STI slips after Keppel fine roils O&M

This article is more than 12 months old

KepCorp drops 18 cents to $7.29 while Sembcorp Marine sheds seven cents to end at $1.87

With the market moving into one of the quietest trading weeks of the year, there were nevertheless a few stocks of note in yesterday's trading on the Singapore Exchange (SGX).

Led by conglomerate Keppel Corporation, Singapore's Straits Times Index resumed its recent downtrend, closing down 7.55 points or 0.22 per cent to 3,378.16.

About 558.3 million shares worth $522.4 million in total changed hands. Well over a third of value traded was taken up by Keppel, telco Singtel and DBS Bank.

Keppel dived to as low as $7.09 before rising in the course of the day to finish at $7.29, down 2.4 per cent or 18 cents.

The company's stock price fall had been expected after subsidiary Keppel Offshore and Marine said on Saturday that it will pay US$422 million in fines as part of a global resolution for a corruption probe across three jurisdictions in Singapore, Brazil and the US.

The fine amounted to about 31 Singapore cents per share. Keppel said it has the financial resources to pay the fine and will make a provision accordingly in the current year.

Rival Sembcorp Marine, which is also exposed to Brazil, fell seven cents or 3.6 per cent to $1.87.

The group said yesterday that it has sold its West Rigel rig for a slight loss - a deal which The Business Times had already reported earlier this month.

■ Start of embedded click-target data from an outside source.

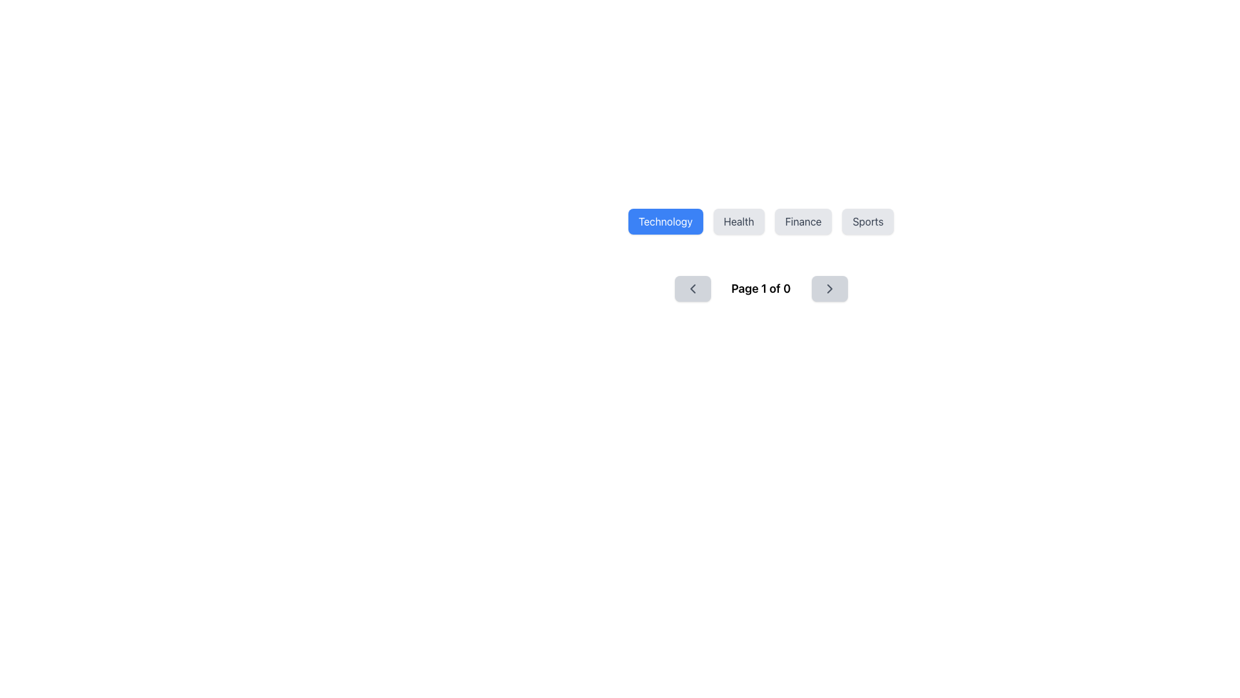 The width and height of the screenshot is (1240, 698). What do you see at coordinates (692, 288) in the screenshot?
I see `the leftward arrow icon within the grey button` at bounding box center [692, 288].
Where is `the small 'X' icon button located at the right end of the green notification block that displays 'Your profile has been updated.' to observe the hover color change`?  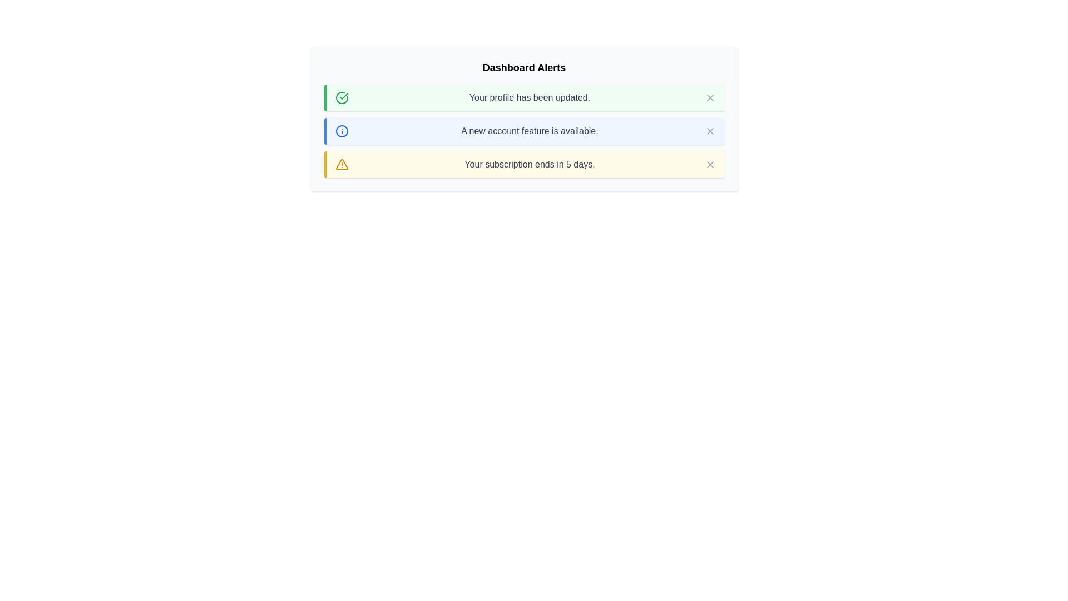
the small 'X' icon button located at the right end of the green notification block that displays 'Your profile has been updated.' to observe the hover color change is located at coordinates (709, 97).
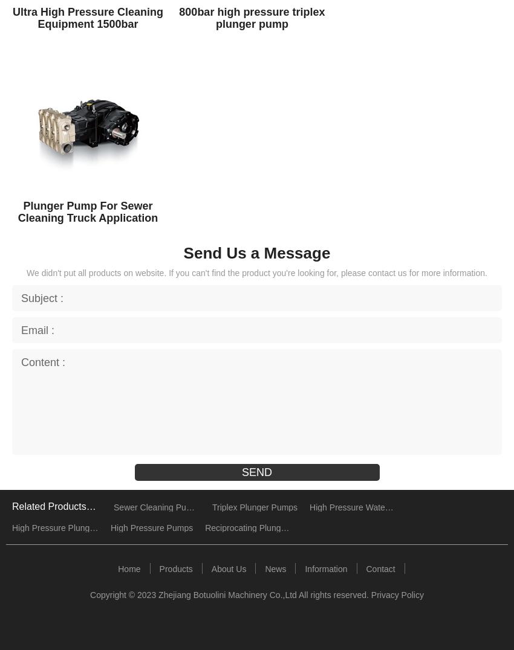 The image size is (514, 650). What do you see at coordinates (88, 17) in the screenshot?
I see `'Ultra High Pressure Cleaning Equipment 1500bar'` at bounding box center [88, 17].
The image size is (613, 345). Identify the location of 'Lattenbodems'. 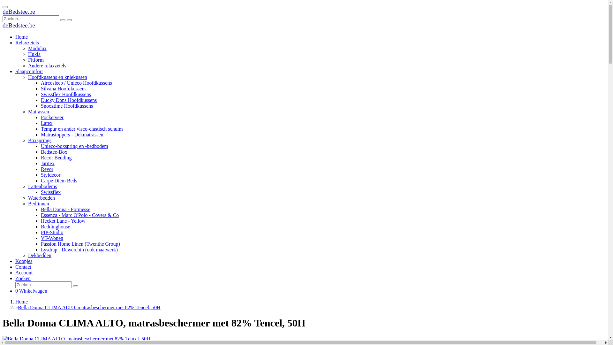
(42, 186).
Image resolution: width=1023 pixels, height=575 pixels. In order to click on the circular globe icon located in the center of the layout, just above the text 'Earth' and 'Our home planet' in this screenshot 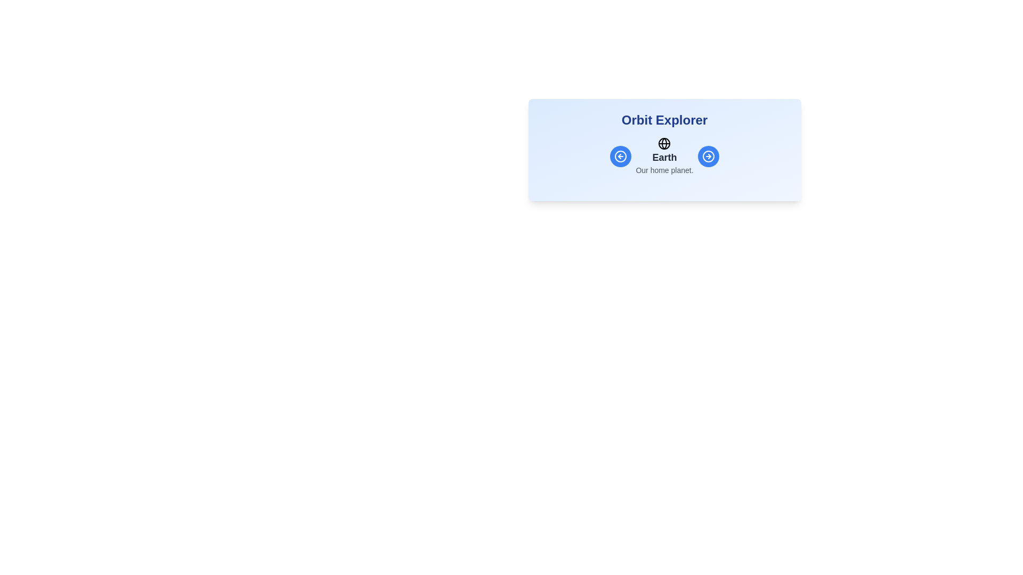, I will do `click(664, 144)`.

Looking ahead, share prices of both firms will inevitably be linked to the medium-term expectations for the price of oil.

In the short-term, markets are still bullish as inventories continue to be drawn down and rig counts are somewhat flat.

CIMB Research also said in a Christmas note that it is keeping an "overweight" call on the offshore and marine sector, with the return of non-drilling orders as a key catalyst.

Elsewhere in the world, some analysts are notably trimming their sales forecasts of Apple's new iPhone X model.

On SGX, Hi-P International, a contract manufacturer which got half its 2016 business from Apple, nevertheless rose four cents to finish at $1.88. The company is one of SGX's top performers of the year, up about four times from the beginning of 2017.

Maybank Kim Eng Research had initiated coverage of the firm on Dec 20 with a "buy" call and a target price of $2.11, citing a focus by the company on blue-chip companies such as Apple, Keurig and Colgate.

This will help the company to be more profitable, said the broker. It forecast revenues to rise 15 per cent a year in the next two years to 2019, and net profit to go up by 19 per cent a year.

In the small-cap space, textbooks and consumer products reseller Y Ventures Group hit an intraday high of $0.295 before closing unchanged at $0.275.

Price action occurred on relatively high volumes last Friday and yesterday. It helped push the firm up near its historic intraday high of $0.30. The high was achieved soon after the initial public offering (IPO) when the price jumped in mid-July from the IPO price of $0.22.

Soon after, the price sank by as much as half, hitting a low of $0.152 in mid-August.

For the group's half-year to June 30, 2017, loss attributable to shareholders was US$162,053 (S$218,000) compared to a profit of US$374,519 a year ago.

The results of the group, which bills itself as a data-driven e-commerce play, had been weighed down by IPO-related expenses.

Revenue, however, had jumped 47 per cent to US$7.3 million, and the group said it expects to remain profitable this year.